Das Streichen der Angabe war zur Ermöglichung von Wettbewerb auf der Plattform schlechthin geboten, da der Klägerin mit ihrem Angebot sonst der Zugang zur Plattform verwehrt geblieben wäre. Nach einem Erstangebot können andere Anbieter das Produkt nicht unter einer anderen ASIN anbieten, ohne sich dem Vorwurf ausgesetzt zu sehen, irreführend eine „Dublette“ anzubieten (OLG Hamm, GRUR-RR 2017,328 – Fahrrad-Lastenanhänger).
Hierzu fand das Gericht auch klare mahnende Worte:
„Rn. 32: […] Das Ziel der Beklagten, durch diese Vorgehensweise von vorneherein das auf der Internetplattform Amazon systemimmanente Anhängen von Wettbewerbern an das eigene (Erst-)Angebot zu unterbinden, ist wettbewerbsrechtlich inakzeptabel. […]“
Das Urteil des Landgerichts Mannheim ist eines der ersten gerichtlichen Corona-Entscheidungen im Marken- und Wettbewerbsrecht.
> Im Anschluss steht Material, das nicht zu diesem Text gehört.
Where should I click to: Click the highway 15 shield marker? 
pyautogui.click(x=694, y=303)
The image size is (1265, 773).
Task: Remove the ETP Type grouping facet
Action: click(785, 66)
Händler, die Online-Vermittlungsdienste wie Amazon und Ebay nutzen, sollten sich die Bedeutung dieser Entscheidung bewusst machen.
Für Erstersteller gilt es zu beachten, dass sie bei der Erstellung von Erstangeboten auf Amazon prüfen müssen, ob durch eine protektionistische Gestaltung (hier: Beschreibung) des Angebots der Zugang zur Plattform (hier: das Anhängen auf Amazon) und damit der Wettbewerb behindert oder gar vereitelt wird.
Umgekehrt gilt es für Mitbewerber zu beachten, dass im Falle einer Abmahnung eines Ersterstellers zu prüfen ist, ob der Abmahnende mit seiner Gestaltung faktisch den Zugang zur Plattform vereitelt.